Speaking of bigs -- we didn't need reminding of it -- certainly Mr. Robin Lopez -- his effect on the game. We talk so much and get caught up in it talking about his defense all the time. What he gives this team offensively in terms of screen-setting and rolling to the hoop, his effect on Nic Batum -- it just jumps out at you when you watch a ballgame, the way those guys play together. It's so nice to have him back. Robin's another one of those moves -- you talked about bringing in [Chris] Kaman, and also [Steve] Blake with him -- moves that maybe didn't move the needle nationally, at least on the East Coast. Robin was one of those moves. How vitally important is he to this team?

I'll give you guys a trivia question that Terry Stotts came up with over the weekend. He must've been bored or he must not have been able to sleep after the Dallas game, but here's the question for you: in the history of the Trail Blazers, there are two current players that rank in the top ten in offensive efficiency all-time. Who are they? One is #1 and one is #10. The Trail Blazers score the most points per 100 possessions when they are on the court.

Because you set it up with Robin, I assume he's one.

** Problems to work on **
1 - From the Trail Blazers interview, write out the passage that runs from "Speaking of bigs" to "to this team?".
2 - In the Trail Blazers interview, who came up with the trivia question over the weekend?
3 - Extend the Trail Blazers interview past its final line.

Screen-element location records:
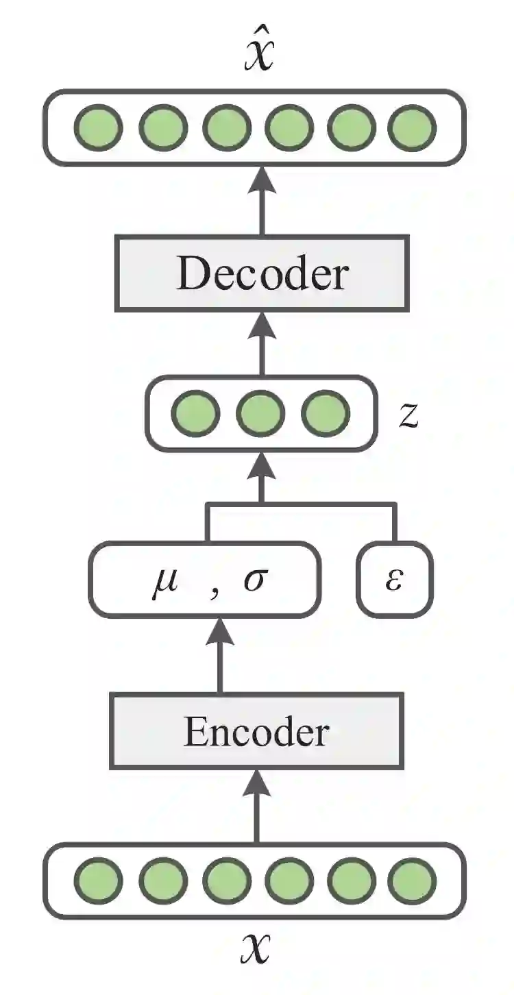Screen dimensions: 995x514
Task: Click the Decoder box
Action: (x=261, y=273)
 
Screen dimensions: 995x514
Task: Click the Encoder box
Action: (x=256, y=731)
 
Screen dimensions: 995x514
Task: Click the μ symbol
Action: (x=164, y=582)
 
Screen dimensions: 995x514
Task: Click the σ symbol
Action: (x=254, y=583)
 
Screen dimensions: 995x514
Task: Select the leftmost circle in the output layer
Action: (x=99, y=127)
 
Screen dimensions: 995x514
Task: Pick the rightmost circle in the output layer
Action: (x=412, y=127)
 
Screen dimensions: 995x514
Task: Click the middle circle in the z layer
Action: (x=260, y=414)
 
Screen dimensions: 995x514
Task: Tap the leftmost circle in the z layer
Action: (x=195, y=414)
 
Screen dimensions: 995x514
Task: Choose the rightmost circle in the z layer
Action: (x=326, y=414)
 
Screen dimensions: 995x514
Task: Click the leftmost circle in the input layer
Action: (x=99, y=881)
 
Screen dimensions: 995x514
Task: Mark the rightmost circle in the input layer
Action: (x=412, y=881)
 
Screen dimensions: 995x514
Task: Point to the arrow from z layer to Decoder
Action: (x=260, y=343)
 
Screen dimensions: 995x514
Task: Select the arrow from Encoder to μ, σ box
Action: (x=219, y=654)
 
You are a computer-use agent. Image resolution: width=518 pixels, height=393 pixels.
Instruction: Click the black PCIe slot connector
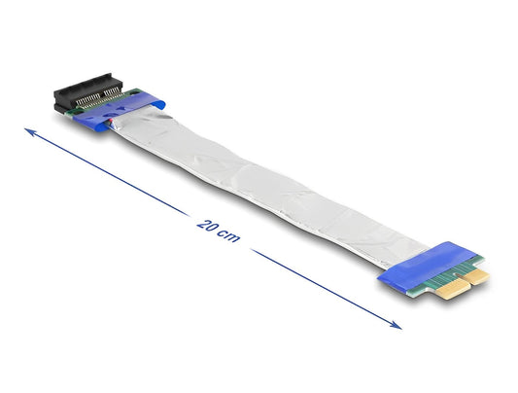click(86, 92)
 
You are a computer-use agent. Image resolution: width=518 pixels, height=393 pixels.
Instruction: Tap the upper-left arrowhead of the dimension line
click(30, 131)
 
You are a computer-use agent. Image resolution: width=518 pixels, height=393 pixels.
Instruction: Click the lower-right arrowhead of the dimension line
click(396, 325)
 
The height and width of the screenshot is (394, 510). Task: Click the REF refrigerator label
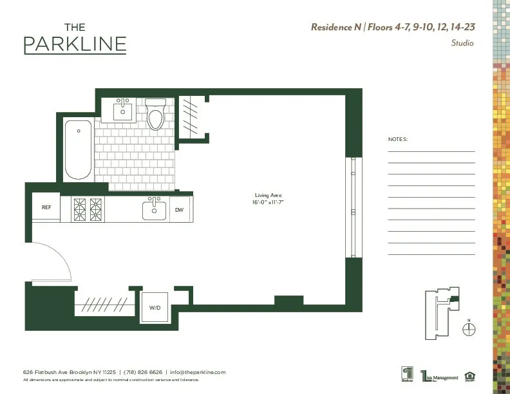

** Task results **
1 -
Speaking of bigs -- we didn't need reminding of it -- certainly Mr. Robin Lopez -- his effect on the game. We talk so much and get caught up in it talking about his defense all the time. What he gives this team offensively in terms of screen-setting and rolling to the hoop, his effect on Nic Batum -- it just jumps out at you when you watch a ballgame, the way those guys play together. It's so nice to have him back. Robin's another one of those moves -- you talked about bringing in [Chris] Kaman, and also [Steve] Blake with him -- moves that maybe didn't move the needle nationally, at least on the East Coast. Robin was one of those moves. How vitally important is he to this team?

2 - Terry Stotts.

3 -
Robin is #1. Meyers Leonard is #10. And that's along with greats like Kiki Vandeweghe and Terry Porter and Clyde Drexler and Danny Ainge and Buck Williams and Dale Davis. The list goes on. So you're right. The irony is when [Lopez] went out, we were ranked second in the league defensively and we're basically third right now -- third hanging around fourth. But the falloff has been on the offensive end. [Lopez] changes the geometry of the floor, he's an incredible screener, he's a roller, he can catch and finish, he makes the game easier for Nicolas [Batum] in those secondary pick-and-rolls. And a big part of our offense last year and our efficiency was our offensive rebounding and second-chance points, which kind of went away because we just weren't rebounding on the offensive end at the same level. Those are the things [Lopez]'s contributed and that's why we're probably one bad two-minute stretch from being undefeated since he's returned.

You hear Ray Allen, every day we hear in the paper the Clippers are after him and this team is after him. What's your thoughts on mid-year trades to bring people in or free agents that are out there or the buyout with Amar'e [Stoudemire]? What do you feel like mid-year?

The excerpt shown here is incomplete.